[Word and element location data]
=-=-=

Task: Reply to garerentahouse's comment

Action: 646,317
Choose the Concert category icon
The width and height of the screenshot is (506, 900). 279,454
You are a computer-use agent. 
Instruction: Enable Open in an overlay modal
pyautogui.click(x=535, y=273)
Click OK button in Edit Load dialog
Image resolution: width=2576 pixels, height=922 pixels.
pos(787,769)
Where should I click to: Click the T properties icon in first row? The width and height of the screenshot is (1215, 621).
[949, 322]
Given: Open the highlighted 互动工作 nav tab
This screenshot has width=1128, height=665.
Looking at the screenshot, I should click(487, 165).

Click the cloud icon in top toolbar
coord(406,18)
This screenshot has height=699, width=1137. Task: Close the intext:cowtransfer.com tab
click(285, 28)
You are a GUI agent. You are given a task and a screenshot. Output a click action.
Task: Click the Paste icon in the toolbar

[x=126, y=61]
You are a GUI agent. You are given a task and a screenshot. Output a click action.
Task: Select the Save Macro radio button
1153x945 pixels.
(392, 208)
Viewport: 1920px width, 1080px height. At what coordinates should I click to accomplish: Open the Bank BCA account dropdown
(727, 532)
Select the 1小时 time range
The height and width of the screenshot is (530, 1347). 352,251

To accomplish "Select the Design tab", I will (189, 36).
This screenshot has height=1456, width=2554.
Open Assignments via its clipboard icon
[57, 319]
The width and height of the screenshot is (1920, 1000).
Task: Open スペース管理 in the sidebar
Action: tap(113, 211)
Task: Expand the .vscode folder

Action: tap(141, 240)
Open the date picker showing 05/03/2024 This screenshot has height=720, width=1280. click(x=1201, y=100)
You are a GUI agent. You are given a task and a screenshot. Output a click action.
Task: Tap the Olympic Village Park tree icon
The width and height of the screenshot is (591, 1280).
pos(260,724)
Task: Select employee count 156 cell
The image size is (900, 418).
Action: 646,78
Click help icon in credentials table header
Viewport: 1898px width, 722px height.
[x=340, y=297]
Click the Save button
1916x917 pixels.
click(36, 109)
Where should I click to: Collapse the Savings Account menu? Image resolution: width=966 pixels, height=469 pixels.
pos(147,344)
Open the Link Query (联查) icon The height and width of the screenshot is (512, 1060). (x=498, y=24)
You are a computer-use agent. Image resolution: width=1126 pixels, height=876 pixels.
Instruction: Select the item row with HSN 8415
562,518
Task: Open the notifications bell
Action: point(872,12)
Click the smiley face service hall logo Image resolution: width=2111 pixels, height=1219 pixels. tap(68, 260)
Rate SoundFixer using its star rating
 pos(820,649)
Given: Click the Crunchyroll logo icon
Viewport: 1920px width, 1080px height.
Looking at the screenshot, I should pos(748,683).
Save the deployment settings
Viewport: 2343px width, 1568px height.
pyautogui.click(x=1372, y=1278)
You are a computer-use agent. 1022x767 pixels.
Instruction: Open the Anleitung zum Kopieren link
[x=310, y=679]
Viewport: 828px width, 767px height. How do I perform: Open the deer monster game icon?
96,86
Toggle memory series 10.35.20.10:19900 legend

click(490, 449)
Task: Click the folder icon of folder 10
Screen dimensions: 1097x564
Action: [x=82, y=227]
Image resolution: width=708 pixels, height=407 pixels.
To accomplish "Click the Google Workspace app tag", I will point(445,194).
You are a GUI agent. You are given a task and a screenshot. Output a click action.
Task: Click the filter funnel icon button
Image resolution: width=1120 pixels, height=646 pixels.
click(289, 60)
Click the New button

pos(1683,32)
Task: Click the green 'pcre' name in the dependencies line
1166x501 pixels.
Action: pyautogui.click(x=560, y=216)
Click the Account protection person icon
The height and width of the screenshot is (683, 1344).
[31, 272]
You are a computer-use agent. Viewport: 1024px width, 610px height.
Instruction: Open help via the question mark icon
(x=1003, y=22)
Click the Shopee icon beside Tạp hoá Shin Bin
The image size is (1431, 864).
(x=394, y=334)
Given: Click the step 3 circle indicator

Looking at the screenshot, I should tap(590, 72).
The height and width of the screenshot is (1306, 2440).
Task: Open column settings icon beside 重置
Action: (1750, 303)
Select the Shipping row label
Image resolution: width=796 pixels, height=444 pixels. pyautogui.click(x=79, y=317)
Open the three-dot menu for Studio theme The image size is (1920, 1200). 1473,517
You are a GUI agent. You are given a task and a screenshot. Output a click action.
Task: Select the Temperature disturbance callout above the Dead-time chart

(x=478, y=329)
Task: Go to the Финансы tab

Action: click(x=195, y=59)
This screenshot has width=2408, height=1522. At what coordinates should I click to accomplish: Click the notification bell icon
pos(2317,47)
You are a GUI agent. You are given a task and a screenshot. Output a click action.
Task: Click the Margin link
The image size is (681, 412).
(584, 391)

=-=-=

* [Do this] Retype the entries word for word, beginning with the line that contains "Click the Account protection person icon" and continuing through the line that contains "Open the three-dot", with both of those lines included.

* [Answer below]
Click the Account protection person icon
The height and width of the screenshot is (683, 1344).
[31, 272]
You are a computer-use agent. Viewport: 1024px width, 610px height.
Instruction: Open help via the question mark icon
(x=1003, y=22)
Click the Shopee icon beside Tạp hoá Shin Bin
The image size is (1431, 864).
(x=394, y=334)
Given: Click the step 3 circle indicator

Looking at the screenshot, I should tap(590, 72).
The height and width of the screenshot is (1306, 2440).
Task: Open column settings icon beside 重置
Action: (1750, 303)
Select the Shipping row label
Image resolution: width=796 pixels, height=444 pixels. pyautogui.click(x=79, y=317)
Open the three-dot menu for Studio theme The image size is (1920, 1200). 1473,517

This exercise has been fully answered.